What We Eat: Splurging Edition

The other day, I was reading a thread on Sailors and Cruisers Forums about how much it costs for food when cruising.  As this has been a somewhat frequent topic of comments on our own blog, I read through most of the bazillion replies to the thread, coming to the ultimate conclusion that the tried and true advice that you will spend about as much as you did on shore, and eat pretty much the same way – if not the same things – holds true.  I also realized that we eat really, really well:  one of the sailors – evidently a single-hander – explained that he only spent $100 a month on food.  When asked how on earth he did that, he said,

A typical day of eating for me is pretty simple. A 16oz cup of coffee (or sometimes tea), and small bowl of oatmeal with raisins and sugar, almost every morning… a banana for a mid-morning snack. A few handfulls of peanuts and an apple for lunch. Then a nice dinner of meats and veggies in some fashion. Yesterday I grilled a $5 ribeye and sauteed some fresh green beans, carrots, and challots… Tonight, since I won’t stop and buy meat again, I’ll probably have something like an egg/cheese sandwich, or maybe some rice and veggies stir-fry. On the days I don’t stop to buy meat (like today) dinner is completely random and usually turns out to be some of the best meals. This is when it’s time to get creative and come up with something new, or perfect an old recipe, etc…I’ll usually use a combination of canned goods, dried, and fresh produce to come up with something really good.
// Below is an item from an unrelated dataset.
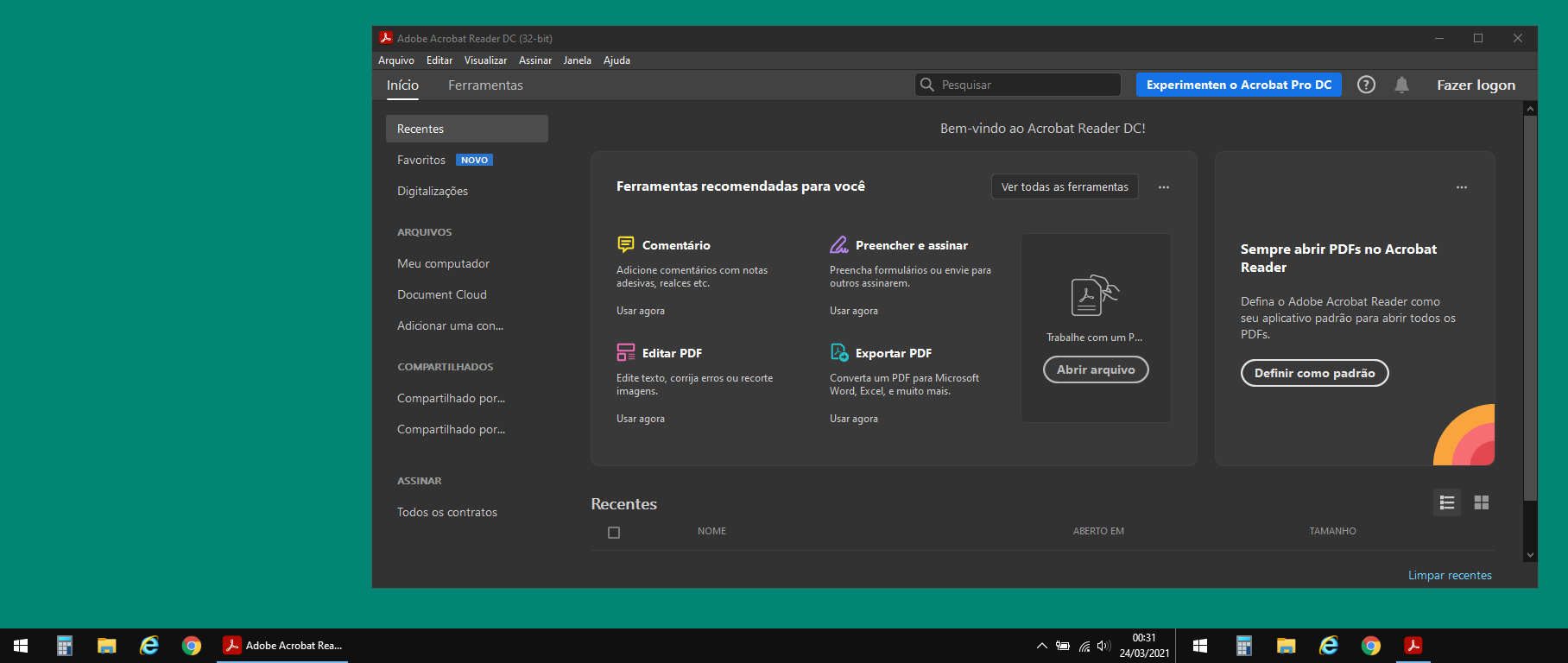The height and width of the screenshot is (663, 1568).
Task: Click the Exportar PDF tool icon
Action: tap(838, 352)
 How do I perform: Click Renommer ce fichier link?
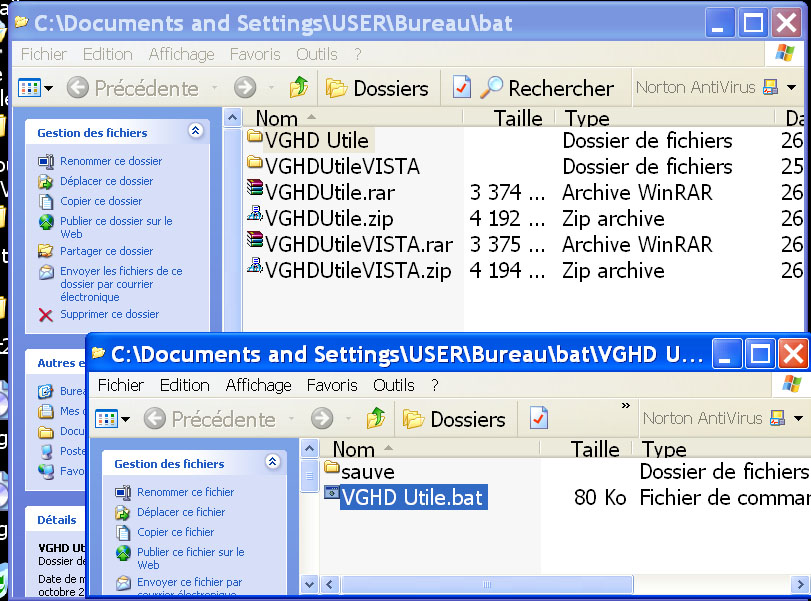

It’s usually some type of stew, soup, or stir-fry. Or if I don’t feel like cooking, I’ll just make some tuna salad and have a sandwich.

FIRST OF ALL, damn.  If I ate this way, I’d weigh 90 pounds.  A handful of peanuts and an apple for lunch, after oatmeal??? I’d be STARVING.

Secondly, I don’t want to eat this way.  I like food.  I like interesting food, varied food.  And while I make a big effort to buy what’s cheapest and healthiest and local, I don’t sacrifice variety and taste.

The Eastern Caribbean was very, very expensive for fairly limited food options on most islands (except the French, which were expensive but had all sorts of French goodies).  As mentioned before, we generally only buy what’s cheap locally, and still ended up spending $500 a month on food.

In many places, there were no local veggies grown, so fresh vegetables were incredibly expensive.  Everyone says that the Western Caribbean will be much, much cheaper – prices quoted on the forums are about 1/6 that of a veggie market in the E. Caribbean.  So I’m looking forward to that.

Curacao, however, is weird.  The Venezuelan “floating market” in town brings in fresh, unrefrigerated veggies, but it’s a 35-minute bus ride away.  The nearby supermarket, which is a daily, FREE 10-minute bus ride away, has the best selection of food I’ve seen anywhere in the Caribbean so far, and it’s not expensive.  Not at all.  Not cheap, but cheaper than Washington, DC, in many cases.  So I’ve gone a bit nuts in the past week or two, buying things I haven’t had in a year, like bagels, cream cheese and lox, because 1) they HAVE bagels and cream cheese and lox, and 2) the lox is about a buck for just enough to put on two bagels.  NOM.  Of course, eating well for us isn’t like eating well for some people – we’ve met people who tell us on great deals on shrimp (only $18 a pound!) and steak – not on our budget!

We also have relatively easy access to ice here, meaning that I can get fresh meat occasionally – a real treat these days.

Anyway, I thought I’d write down what I made for each meal for a week, just to illustrate how we eat when we’re eating WELL.  Breakfasts are almost always homemade museli for Pip and eggs for me.

6/30

Lunch: Cabbage salad with onions, carrots, tinned ham and rye crackers

Dinner: Fried chicken with mashed potatoes and greens

7/1

L: Turkey and cranberry chutney on whole wheat

D: Homemade mac and cheese with broccoli

7/2

L: Refried bean “quesadillas” with salsa

D: Spagetti with red sauce with chorizo, anchovy paste, capers, broccoli, onions and green peppers

7/3

L: leftovers from night before

D: Split pea soup with carrots

7/4

L: Homemade hummus and cucumbers in pitas

D: Special dinner for guests.  Apps: Breaded, fried dates stuffed with chorizo or cheese.  Main: Lebanese-style stuffed potatoes with TVP, parsley, walnuts and garlic-yoghurt sauce

7/5

L: leftovers

D: Mu-shu chicken in tortillas

7/6

L: Refried beans with crisped flour tortilla wedges, cabbage, sauted peppers and onions and salsa.